**OBJECTIF 1:** Modifiez les lignes en commençant à celle qui contient « This screenshot has width=1024, height=576. » et en terminant après celle qui contient « coord(812,310) ». Redonnez-les en remplaçant « Screen dimensions » par « Screen size » sans rien changer d'autre.

LE COMBAT MULTIDOMAINE : L’AVÈNEMENT DE LA GUERRE DU XXIE SIÈCLE David G. PERKINS
L’AVÈNEMENT DE LA GUERRE DU XXIE SIÈCLE
La complexité de la guerre terrestre continue à croître à mesure qu’augmente le nombre d’acteurs susceptibles d’opérer des capacités aériennes, maritimes, spatiales et cyber.
EEn juillet 1940, L’US Army ne pouvait plus hésiter à se préparer à une guerre blindée. La France venait d’être défaite par l’allemagne après une campagne éclair menée au moyen de formations mécanisées et motorisées dotées d’armements combinés, intégrant la puissance aérienne au niveau tactique et opératif tout en synchronisant l’ensemble des éléments à une échelle et d’une manière telles que les Alliés n’avaient pas de solutions efficaces.
La rapidité du succès allemand illustra le fait que la doctrine de la Première Guerre mondiale était dépassée et que l’inadaptation aux changements portés par les avancées technologiques avait laissé L’US Army en retard dans une guerre qui allait se tenir sur deux fronts et nécessiter une armée moderne qui n’existait alors pas encore. En l’espace de quelques années, L’US Army allait évoluer d’une force active limitée, inférieure à 250000 hommes, sans équipement moderne, en une force armée moderne capable de vaincre l’axe en Afrique, dans le Pacifique et en Europe.

**LISTE:**
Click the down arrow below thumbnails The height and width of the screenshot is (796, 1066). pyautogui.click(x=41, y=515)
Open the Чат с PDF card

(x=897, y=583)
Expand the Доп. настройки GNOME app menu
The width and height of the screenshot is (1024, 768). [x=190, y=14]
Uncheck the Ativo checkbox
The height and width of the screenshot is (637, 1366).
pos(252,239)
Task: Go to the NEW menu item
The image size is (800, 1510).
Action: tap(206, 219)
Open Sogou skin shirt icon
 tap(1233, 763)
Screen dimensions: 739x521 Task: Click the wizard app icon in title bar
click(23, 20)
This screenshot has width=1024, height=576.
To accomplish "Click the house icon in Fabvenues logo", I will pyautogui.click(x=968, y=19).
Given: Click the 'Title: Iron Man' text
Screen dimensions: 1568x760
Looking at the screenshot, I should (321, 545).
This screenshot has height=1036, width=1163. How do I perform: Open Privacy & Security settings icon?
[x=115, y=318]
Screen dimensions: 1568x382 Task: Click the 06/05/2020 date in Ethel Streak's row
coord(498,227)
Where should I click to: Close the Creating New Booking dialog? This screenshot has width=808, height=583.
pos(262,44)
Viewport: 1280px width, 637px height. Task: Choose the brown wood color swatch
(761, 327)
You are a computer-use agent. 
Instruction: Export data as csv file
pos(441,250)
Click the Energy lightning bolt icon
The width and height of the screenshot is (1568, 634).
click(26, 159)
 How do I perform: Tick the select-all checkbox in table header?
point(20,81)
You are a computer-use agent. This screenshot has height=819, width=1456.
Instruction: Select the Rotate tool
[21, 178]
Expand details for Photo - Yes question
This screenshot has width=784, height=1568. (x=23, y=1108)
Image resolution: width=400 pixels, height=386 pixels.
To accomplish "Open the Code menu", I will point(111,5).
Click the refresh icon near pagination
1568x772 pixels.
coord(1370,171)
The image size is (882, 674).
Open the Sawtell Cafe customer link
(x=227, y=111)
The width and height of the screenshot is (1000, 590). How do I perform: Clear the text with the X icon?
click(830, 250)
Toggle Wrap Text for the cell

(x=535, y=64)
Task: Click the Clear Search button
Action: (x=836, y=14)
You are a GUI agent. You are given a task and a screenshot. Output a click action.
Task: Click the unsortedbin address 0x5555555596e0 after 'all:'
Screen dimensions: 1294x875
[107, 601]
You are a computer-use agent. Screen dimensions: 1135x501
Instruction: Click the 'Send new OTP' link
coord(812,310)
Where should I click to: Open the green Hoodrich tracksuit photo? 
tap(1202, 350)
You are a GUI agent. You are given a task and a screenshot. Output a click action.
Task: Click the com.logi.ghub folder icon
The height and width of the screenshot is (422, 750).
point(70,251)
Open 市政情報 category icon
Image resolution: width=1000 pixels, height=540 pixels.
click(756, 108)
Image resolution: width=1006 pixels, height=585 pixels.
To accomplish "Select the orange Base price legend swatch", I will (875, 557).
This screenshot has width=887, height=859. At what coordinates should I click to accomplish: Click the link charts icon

**OBJECTIF 2:** D'après le texte fourni, quelle était la taille de la force active de l'US Army avant son évolution en force armée moderne ?

**RÉPONSE RÉDIGÉE 1:**
This screenshot has width=1024, height=576.
To accomplish "Click the house icon in Fabvenues logo", I will pyautogui.click(x=968, y=19).
Given: Click the 'Title: Iron Man' text
Screen size: 1568x760
Looking at the screenshot, I should (321, 545).
This screenshot has height=1036, width=1163. How do I perform: Open Privacy & Security settings icon?
[x=115, y=318]
Screen size: 1568x382 Task: Click the 06/05/2020 date in Ethel Streak's row
coord(498,227)
Where should I click to: Close the Creating New Booking dialog? This screenshot has width=808, height=583.
pos(262,44)
Viewport: 1280px width, 637px height. Task: Choose the brown wood color swatch
(761, 327)
You are a computer-use agent. 
Instruction: Export data as csv file
pos(441,250)
Click the Energy lightning bolt icon
The width and height of the screenshot is (1568, 634).
click(26, 159)
 How do I perform: Tick the select-all checkbox in table header?
point(20,81)
You are a computer-use agent. This screenshot has height=819, width=1456.
Instruction: Select the Rotate tool
[21, 178]
Expand details for Photo - Yes question
This screenshot has width=784, height=1568. (x=23, y=1108)
Image resolution: width=400 pixels, height=386 pixels.
To accomplish "Open the Code menu", I will point(111,5).
Click the refresh icon near pagination
1568x772 pixels.
coord(1370,171)
The image size is (882, 674).
Open the Sawtell Cafe customer link
(x=227, y=111)
The width and height of the screenshot is (1000, 590). How do I perform: Clear the text with the X icon?
click(830, 250)
Toggle Wrap Text for the cell

(x=535, y=64)
Task: Click the Clear Search button
Action: (x=836, y=14)
You are a GUI agent. You are given a task and a screenshot. Output a click action.
Task: Click the unsortedbin address 0x5555555596e0 after 'all:'
Screen size: 1294x875
[107, 601]
You are a computer-use agent. Screen size: 1135x501
Instruction: Click the 'Send new OTP' link
coord(812,310)

**RÉPONSE RÉDIGÉE 2:** Elle était inférieure à 250000 hommes.